5 Game-Changing GTM Lessons from Veeve’s Enterprise Hardware Journey
Hardware startups often struggle with lengthy enterprise sales cycles and complex integration requirements. In a recent episode of Category Visionaries, Veeve founder Shariq Siddiqui revealed how his team transformed their smart shopping cart business by fundamentally rethinking their go-to-market approach. Here are the key lessons from their journey:
- Create a Wedge Product to Bypass Integration Hurdles The biggest breakthrough in Veeve’s GTM strategy came from simplifying their offering. “The core definition of a wedge product is that it is not your actual product, it is a subset of your product, which is so simple, which is so easy to understand. And you see the benefit, the ROI, immediately when you’re the buyer,” Shariq explains. By creating a version that didn’t require POS integration, they eliminated the need for extensive technical evaluation and dramatically shortened sales cycles.
- Map and Target Different Stakeholder Pain Points Enterprise sales requires understanding multiple decision-makers. As Shariq notes, “I would literally have multiple different versions of our pitch deck for the same company, but depending on who I was talking to… I need to tell them how I will solve their problem, not their counterparts problem.” This approach led to unexpected champions, including a C-level pharmacy executive who saw value in using smart carts for prescription notifications.
- Build Beyond One-Trick Solutions Avoiding the commodity trap is crucial for hardware startups. “I don’t want to build one trick pony, because one trick pony products is that somebody can come in and immediately offer a cheaper solution to a retailer or to any industry, and then you’re kind of like left in a really bad place,” Shariq emphasizes. This philosophy guided Veeve’s evolution from smart carts into comprehensive retail intelligence.
- Design Around Technical Constraints When COVID-19 tripled raw material costs, Veeve had to innovate: “We figured out how to basically take an existing shopping cart and embed a wing scale in that. So that allowed us to reduce our cost by almost 90%.” This pivot demonstrates how technical constraints can drive product innovation.
- Focus on Autonomous Value Creation The key to accelerating enterprise adoption was eliminating dependencies. Shariq explains: “Let’s figure out a solution where we do not have to integrate with the retailers POS systems.” This approach transformed their pitch: “If these guys are saying that these carts or these devices are fully autonomous… store operations isn’t really doing anything. But they’re getting so much in return that makes their conversation with their counterparts a lot easier.”

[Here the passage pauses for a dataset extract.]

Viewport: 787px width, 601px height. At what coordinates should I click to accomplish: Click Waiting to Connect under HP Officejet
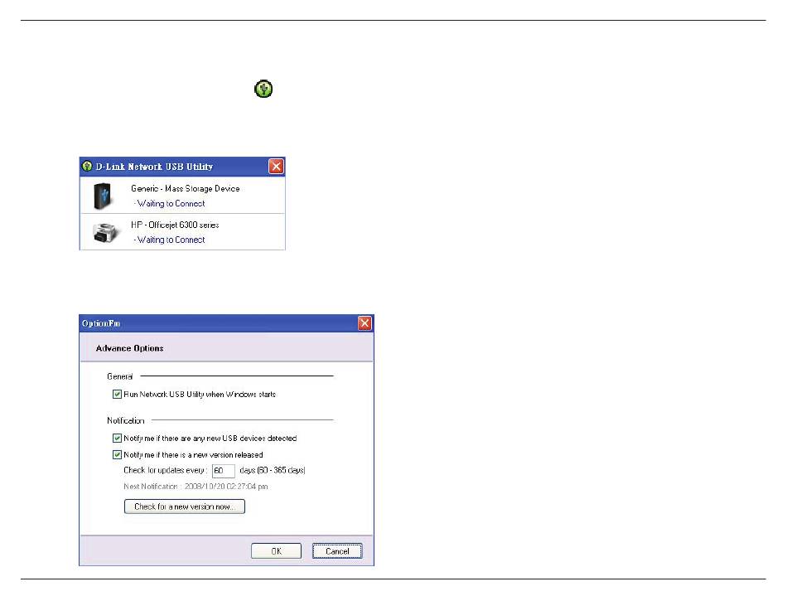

The journey from complex integration requirements to autonomous value creation wasn’t just about technology – it was about understanding enterprise buying psychology. By removing the need for cross-departmental approval and delivering immediate standalone value, Veeve created a scalable path to enterprise adoption.
This shift in thinking extended to their entire product strategy. Rather than trying to replicate Amazon Go’s full-store approach, they identified a more focused opportunity: “I thought, wouldn’t it better if you just basically put these cameras on a shopping cart? Because when you walk into any grocery stores or any large format stores, shopping cart is like the first thing you grab.”
For hardware startup founders, these lessons highlight a crucial truth: sometimes the fastest path to enterprise adoption isn’t through your complete solution – it’s through strategically chosen subset that eliminates organizational friction while still delivering clear value. By rethinking their integration requirements and creating targeted value propositions for different stakeholders, Veeve didn’t just shorten their sales cycle – they created a repeatable model for enterprise hardware success.